- Born: Jean Dominique Paolini March 3, 1921 Ghisonaccia
- Died: January 8, 2015 (aged 93) Ghisonaccia
- Education: Faculty of Law of Toulouse
- Occupations: Official, prefect
- Years active: 1944 – 1988
- Awards: Grand Officer of the Legion of Honour; Ordre national du Mérite; Croix de Guerre 1939–1945;

Signature

= Jean Paolini =

French civil servant (1921–2015)

Jean Paolini (3 March 1921 – 8 January 2015) was a French civil servant. He was prefect of the Meuse and prefect of police of Paris.

==Biography==
Jean Dominique Paolini was born on 3 March 1921 in Ghisonaccia, Haute-Corse, Corsica, to a father who was a technical assistant in the public works department of the State. He studied at the Lycée de Bastia, then at the Faculty of Law of Toulouse Capitole University, where he obtained a law degree.

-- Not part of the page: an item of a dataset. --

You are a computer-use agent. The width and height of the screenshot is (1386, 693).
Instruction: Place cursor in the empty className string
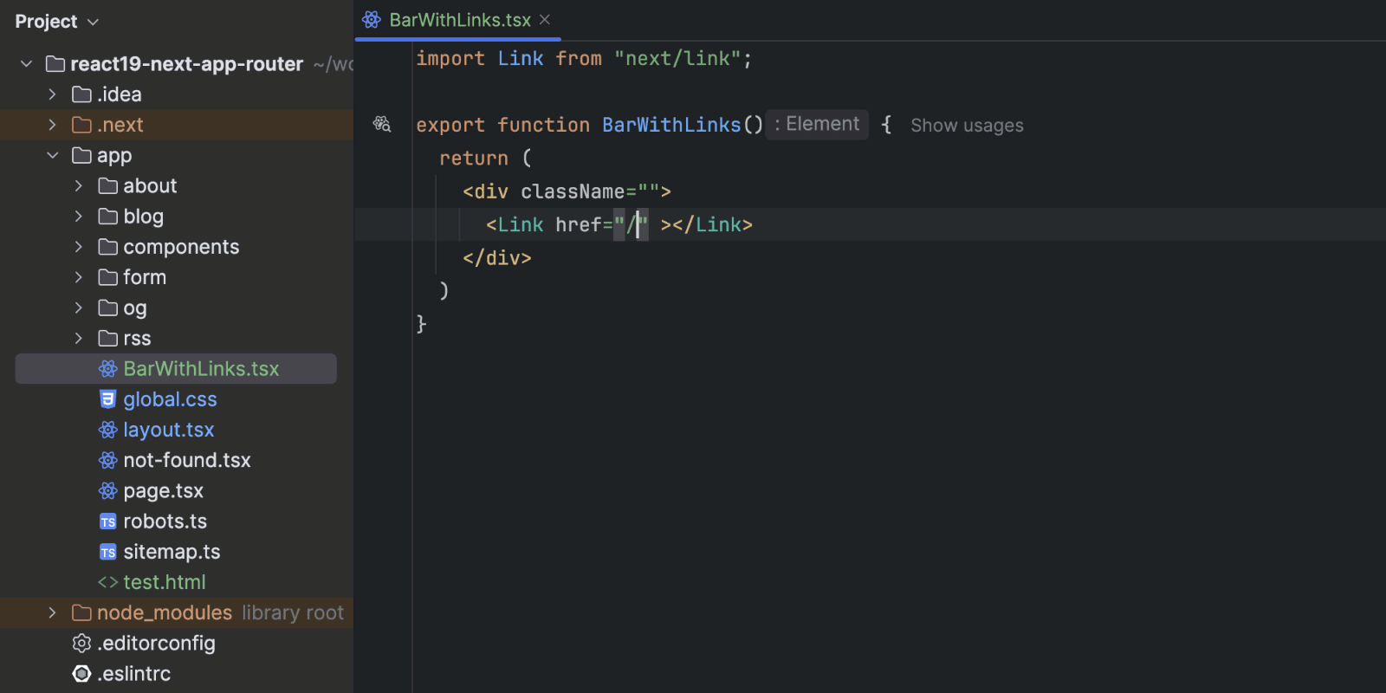pos(649,191)
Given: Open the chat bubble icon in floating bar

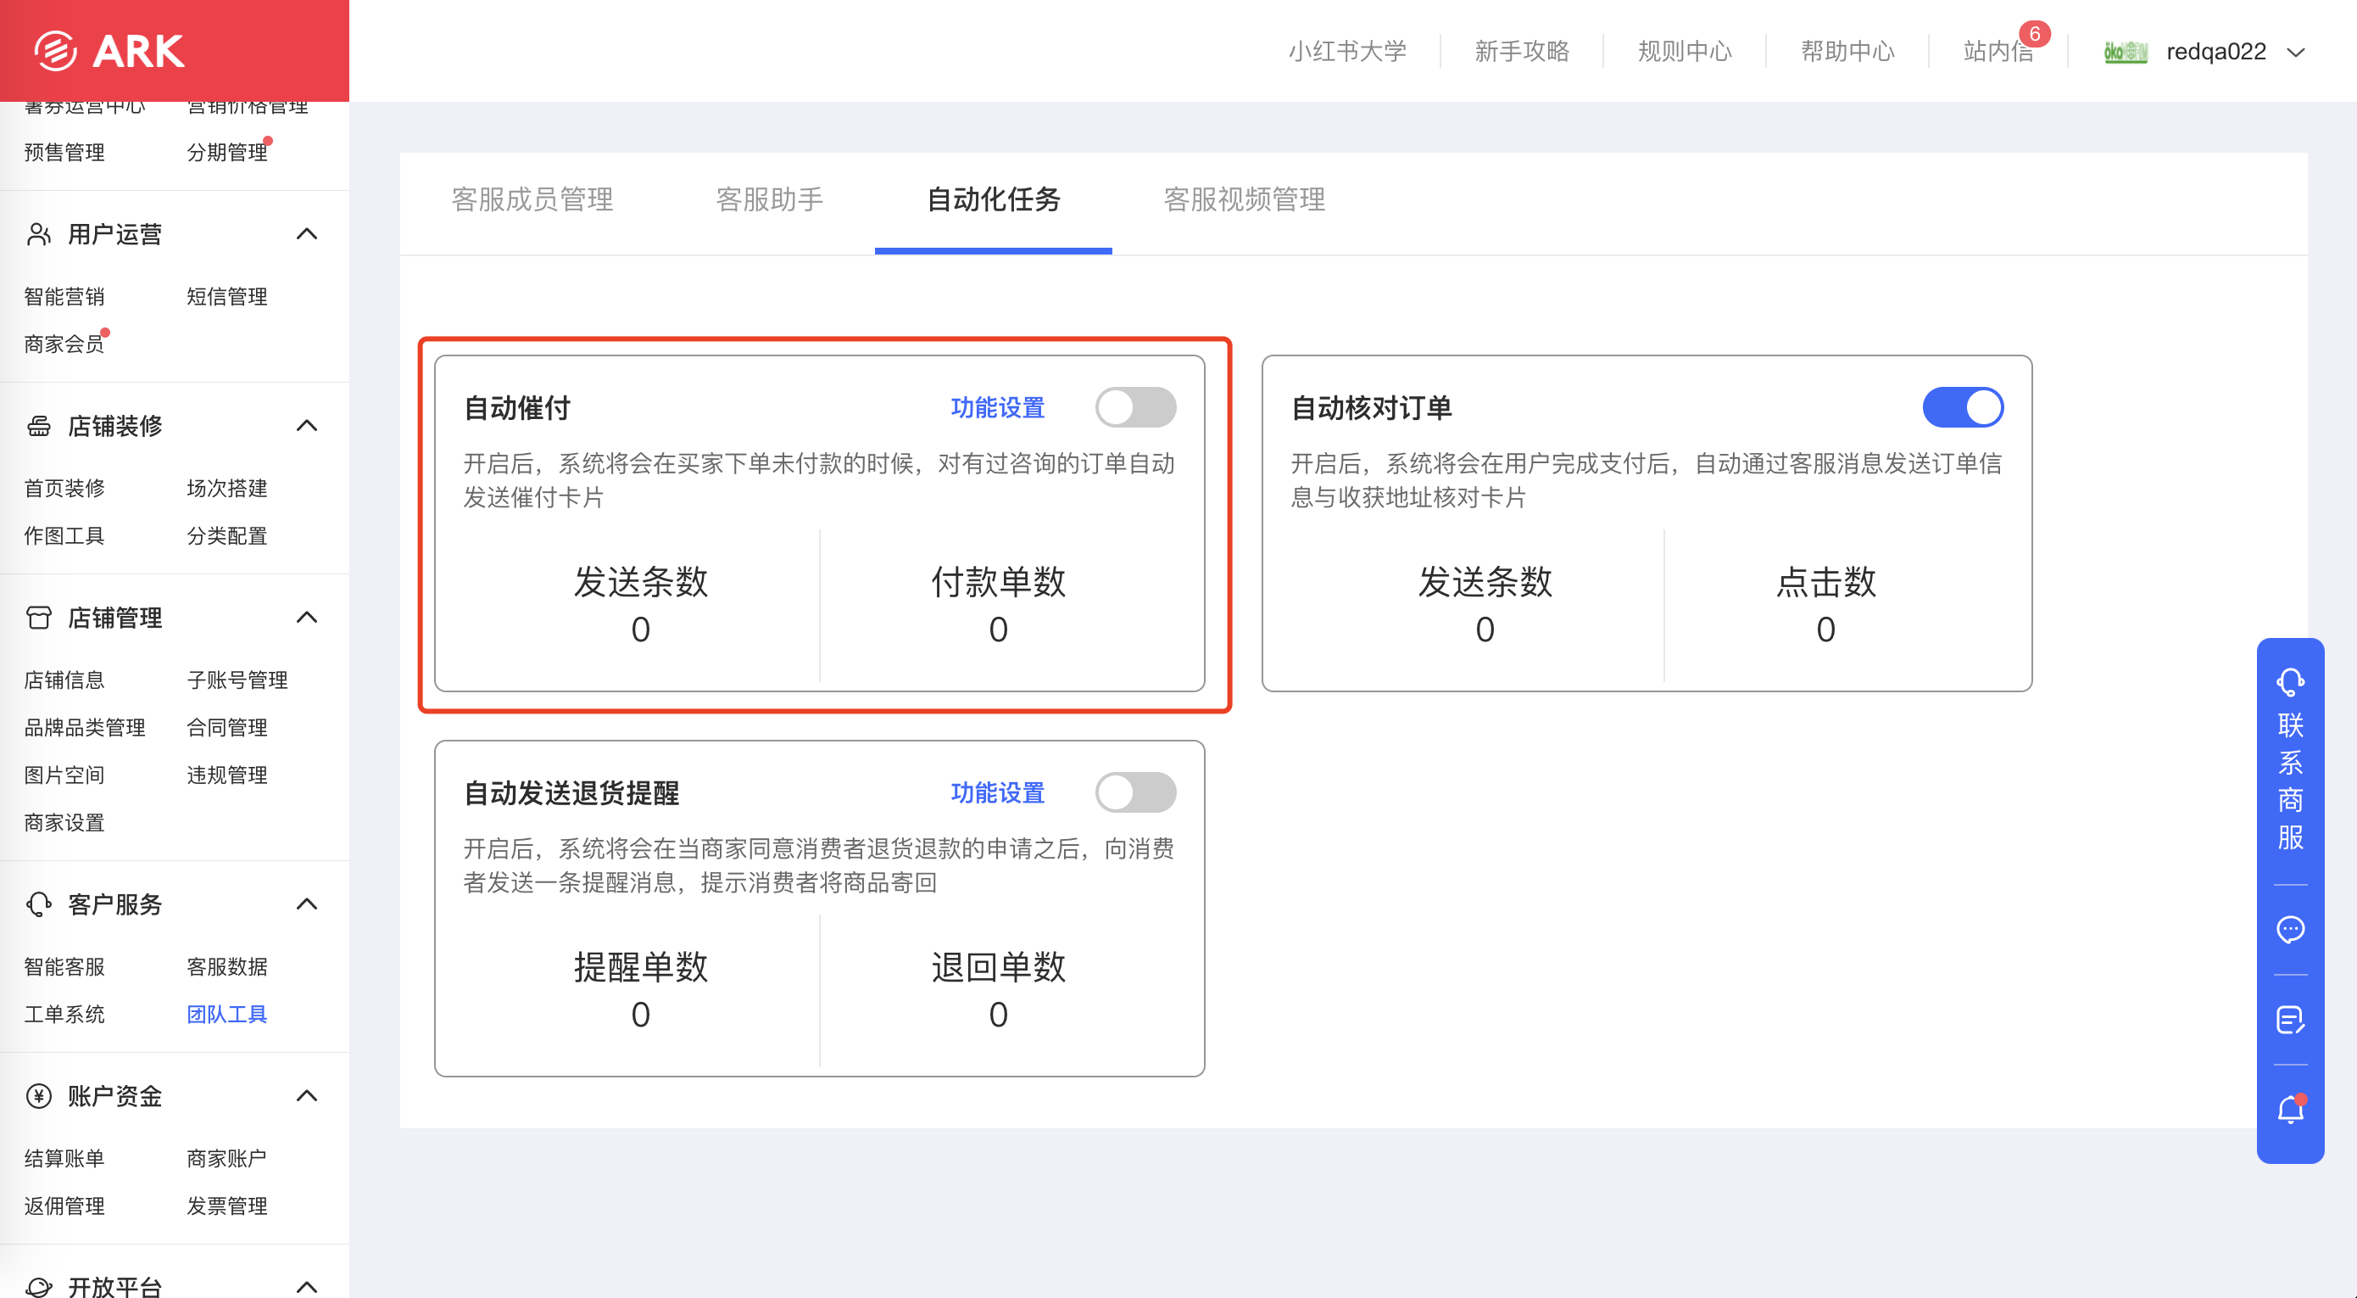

He enlisted as a volunteer in January 1943 and became chief of staff to the secretary general for the police of the Toulouse region in August 1944. He was then appointed chief of staff to Poggioli, prefect of the Hautes-Pyrénées, then of Loir-et-Cher (1945-1947). Sub-prefect of the 3rd class, he was chief of staff to the prefect of the Rhône, then secretary general of Savoie in 1951, Charente in 1958, and Meurthe-et-Moselle in 1959. He was appointed prefect of the Meuse in 1965.

In 1967, he became chief of staff to the prefect of police Maurice Grimaud, before himself becoming prefect of the Paris police in 1973. He was chief of staff to the Minister of the Interior Michel Poniatowski (1976) and then to Christian Bonnet (1977).

During the First Cohabitation, the prefect of police of Paris, Guy Fougier, resigned because of tensions with the Minister of the Interior, Charles Pasqua. Prime Minister Jacques Chirac proposed the appointment of Jean Paolini, who had already been prefect of police in 1973. The Élysée refused, but the Prime Minister reacted with the utmost firmness by threatening to make Paolini a chargé de mission in the cabinet of minister Robert Pandraud, who had all the powers that would allow him to head the police prefecture. Mitterrand relented and appointed Paolini prefect of police in Paris in 1986.

He retired in 1988.

He received the distinctions of Grand Officer of the Legion of Honour and Grand Cross of the Ordre national du Mérite.